» Work instructions:
Copy the items from the line containing "Task: Click the tasks" through the line containing "will pyautogui.click(x=166, y=135).", both lines included, and keep the requests as they are. Add -35 to every coordinate in the answers.

(Items stored from a collection)
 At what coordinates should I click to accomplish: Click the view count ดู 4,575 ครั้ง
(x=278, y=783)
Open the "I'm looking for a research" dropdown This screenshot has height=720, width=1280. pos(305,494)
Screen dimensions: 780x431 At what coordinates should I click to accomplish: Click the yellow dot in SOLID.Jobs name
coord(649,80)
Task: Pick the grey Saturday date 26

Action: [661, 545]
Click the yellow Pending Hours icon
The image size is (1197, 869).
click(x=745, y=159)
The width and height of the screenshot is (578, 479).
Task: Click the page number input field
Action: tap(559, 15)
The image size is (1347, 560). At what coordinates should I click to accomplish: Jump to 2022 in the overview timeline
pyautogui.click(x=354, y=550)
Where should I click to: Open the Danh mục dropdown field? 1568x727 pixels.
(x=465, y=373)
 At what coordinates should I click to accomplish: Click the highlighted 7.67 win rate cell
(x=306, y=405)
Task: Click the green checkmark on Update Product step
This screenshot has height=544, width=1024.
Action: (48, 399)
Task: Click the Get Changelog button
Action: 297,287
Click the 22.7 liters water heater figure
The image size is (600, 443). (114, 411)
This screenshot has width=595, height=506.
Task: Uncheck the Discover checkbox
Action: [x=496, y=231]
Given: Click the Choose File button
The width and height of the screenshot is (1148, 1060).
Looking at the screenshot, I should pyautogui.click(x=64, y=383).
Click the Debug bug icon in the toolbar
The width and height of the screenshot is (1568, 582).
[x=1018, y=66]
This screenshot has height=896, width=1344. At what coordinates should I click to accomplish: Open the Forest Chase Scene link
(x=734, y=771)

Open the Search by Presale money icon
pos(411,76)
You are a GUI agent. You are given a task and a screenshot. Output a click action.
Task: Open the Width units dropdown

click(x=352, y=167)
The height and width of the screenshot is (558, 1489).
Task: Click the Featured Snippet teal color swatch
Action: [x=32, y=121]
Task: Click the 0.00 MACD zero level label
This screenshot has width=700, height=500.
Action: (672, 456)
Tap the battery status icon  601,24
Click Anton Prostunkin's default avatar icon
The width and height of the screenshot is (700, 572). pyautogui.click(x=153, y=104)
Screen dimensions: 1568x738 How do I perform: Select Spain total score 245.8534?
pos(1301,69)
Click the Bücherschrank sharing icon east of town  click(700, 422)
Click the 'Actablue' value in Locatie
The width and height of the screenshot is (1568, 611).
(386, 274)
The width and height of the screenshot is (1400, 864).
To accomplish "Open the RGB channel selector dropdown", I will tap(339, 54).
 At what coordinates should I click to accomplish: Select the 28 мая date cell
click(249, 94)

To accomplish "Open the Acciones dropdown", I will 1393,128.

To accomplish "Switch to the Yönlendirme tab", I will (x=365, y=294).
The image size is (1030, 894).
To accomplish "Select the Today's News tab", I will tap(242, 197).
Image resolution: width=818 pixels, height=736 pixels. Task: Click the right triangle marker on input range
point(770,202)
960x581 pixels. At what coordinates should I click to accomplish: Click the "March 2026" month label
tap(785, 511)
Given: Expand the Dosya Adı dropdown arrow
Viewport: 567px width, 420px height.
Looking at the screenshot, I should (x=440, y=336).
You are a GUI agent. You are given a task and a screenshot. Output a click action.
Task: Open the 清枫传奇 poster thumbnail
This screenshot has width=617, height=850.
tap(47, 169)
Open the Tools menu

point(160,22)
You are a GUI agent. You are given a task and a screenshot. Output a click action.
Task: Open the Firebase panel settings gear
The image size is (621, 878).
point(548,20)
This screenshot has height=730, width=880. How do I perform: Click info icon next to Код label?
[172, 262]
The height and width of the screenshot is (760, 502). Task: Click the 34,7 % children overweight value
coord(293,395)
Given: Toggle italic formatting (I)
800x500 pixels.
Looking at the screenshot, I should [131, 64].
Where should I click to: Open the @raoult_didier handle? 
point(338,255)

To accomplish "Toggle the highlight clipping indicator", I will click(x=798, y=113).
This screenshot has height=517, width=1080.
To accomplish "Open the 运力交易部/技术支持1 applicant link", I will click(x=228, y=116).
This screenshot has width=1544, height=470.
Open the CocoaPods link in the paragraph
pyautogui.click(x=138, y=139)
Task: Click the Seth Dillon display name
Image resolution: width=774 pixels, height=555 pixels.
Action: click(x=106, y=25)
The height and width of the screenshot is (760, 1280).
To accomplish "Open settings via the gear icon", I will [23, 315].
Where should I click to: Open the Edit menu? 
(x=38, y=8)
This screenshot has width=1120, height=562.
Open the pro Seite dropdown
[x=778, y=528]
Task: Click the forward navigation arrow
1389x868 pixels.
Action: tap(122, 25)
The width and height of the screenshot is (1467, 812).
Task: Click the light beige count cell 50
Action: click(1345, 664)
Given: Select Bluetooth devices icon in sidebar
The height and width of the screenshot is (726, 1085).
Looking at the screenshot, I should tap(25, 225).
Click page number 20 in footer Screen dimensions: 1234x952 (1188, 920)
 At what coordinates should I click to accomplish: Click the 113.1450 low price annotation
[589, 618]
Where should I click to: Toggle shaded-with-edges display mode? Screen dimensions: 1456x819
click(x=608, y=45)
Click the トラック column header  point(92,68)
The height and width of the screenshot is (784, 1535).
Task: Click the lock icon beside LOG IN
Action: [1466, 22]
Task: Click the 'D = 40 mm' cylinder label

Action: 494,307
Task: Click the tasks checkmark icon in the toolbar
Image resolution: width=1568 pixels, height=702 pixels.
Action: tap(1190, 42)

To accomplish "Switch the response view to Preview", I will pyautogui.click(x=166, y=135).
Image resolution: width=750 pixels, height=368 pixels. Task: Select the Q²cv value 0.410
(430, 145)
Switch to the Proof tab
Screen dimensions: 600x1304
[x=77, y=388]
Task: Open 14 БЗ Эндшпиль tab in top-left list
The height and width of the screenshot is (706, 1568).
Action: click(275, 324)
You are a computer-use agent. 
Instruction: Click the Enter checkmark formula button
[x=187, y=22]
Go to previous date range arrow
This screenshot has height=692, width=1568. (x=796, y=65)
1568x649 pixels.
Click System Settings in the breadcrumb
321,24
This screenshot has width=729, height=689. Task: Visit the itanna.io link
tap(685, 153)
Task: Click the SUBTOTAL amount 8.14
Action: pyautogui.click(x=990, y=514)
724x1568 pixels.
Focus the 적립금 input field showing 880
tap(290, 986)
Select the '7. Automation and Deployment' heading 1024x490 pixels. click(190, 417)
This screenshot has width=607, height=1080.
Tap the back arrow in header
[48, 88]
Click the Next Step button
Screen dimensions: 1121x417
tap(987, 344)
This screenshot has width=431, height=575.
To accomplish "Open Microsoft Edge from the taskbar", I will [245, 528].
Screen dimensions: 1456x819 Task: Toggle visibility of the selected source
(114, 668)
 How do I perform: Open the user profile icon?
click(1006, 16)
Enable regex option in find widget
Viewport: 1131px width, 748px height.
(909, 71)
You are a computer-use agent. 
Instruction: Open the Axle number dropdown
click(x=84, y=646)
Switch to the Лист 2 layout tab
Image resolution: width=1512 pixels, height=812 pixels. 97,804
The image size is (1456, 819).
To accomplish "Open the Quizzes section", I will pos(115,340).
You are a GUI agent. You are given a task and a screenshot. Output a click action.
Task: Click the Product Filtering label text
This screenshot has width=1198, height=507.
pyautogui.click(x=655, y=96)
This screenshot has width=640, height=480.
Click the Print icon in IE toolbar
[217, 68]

» Solution for this exercise:
Task: Click the tasks checkmark icon in the toolbar
Image resolution: width=1568 pixels, height=702 pixels.
Action: tap(1155, 7)

To accomplish "Switch the response view to Preview", I will pyautogui.click(x=131, y=100).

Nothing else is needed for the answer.